08-29-2006, 06:17 PM
Join Date: Apr 2006
Location: Boston, MA
iTrader Positive Rating: 100%
I have the 2213 on my 29 gallon and use it as a CO2 diffusor too, I just drilled a small hole in the existing strainer over the intake tube and slid the CO2 tubing up into the intake. A few observations though:
- With 2 2L DIY CO2 bottles, the filter cannot keep up and every few hours will make a loud whooshing noise as tons of CO2 is chopped up by the impeller. Hopefully this is not damaging to the filter! Time will tell...but no way to adjust DIY CO2.

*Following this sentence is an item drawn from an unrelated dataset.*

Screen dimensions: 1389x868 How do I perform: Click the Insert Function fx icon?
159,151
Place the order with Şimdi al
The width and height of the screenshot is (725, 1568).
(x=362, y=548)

- The intake strainer is small enough that only newly hatched fry would be sucked up, and even then, the 2213 does not have a ton of suction (my guess is it only pumps around 80-100gph once "broken in" a.k.a slightly dirty). So unless this tank is a breeder tank, I wouldn't worry about a sponge, which will be a big hassle removing every 2 weeks, not to mention potentially damaging your filter. (more on this below)
- If your tank is heavily stocked (as is mine) a 2213 is not going to cut it. Mulm is suffocating my hairgrass on the opposite side of the tank as the filter output as the filter just doesn't have enough flow to remove all the solid waste.
Having had a shrimp tank (RIP Cherries), I have to agree with Hoppy partially. Having anything with a sponge over the intake, like a filter or powerhead is a real
pain in the butt though. Even in my shrimp only tank, the sponge was clogged every other week, reducing flow to a trickle. This is really stressful on your filter motor and can cause it to burn out and overheat (admittedly much cheaper to replace if its just a powerhead). If you are concerned about little babies and shrimp being sucked up, use a sponge filter driven by an air pump instead. This is plenty of filtration, even for a tank without the filtering capacity of plants and there is no danger of suction. It even provides a source of food for babies. If you, like me, are worried about the ugliness of a sponge filter, try the Jebo sponge filters, which mount on the side of the tank and are like pillars instead of huge doughnuts that take up valuable real estate. They are not the most CO2 friendly filters though due to surface agitation.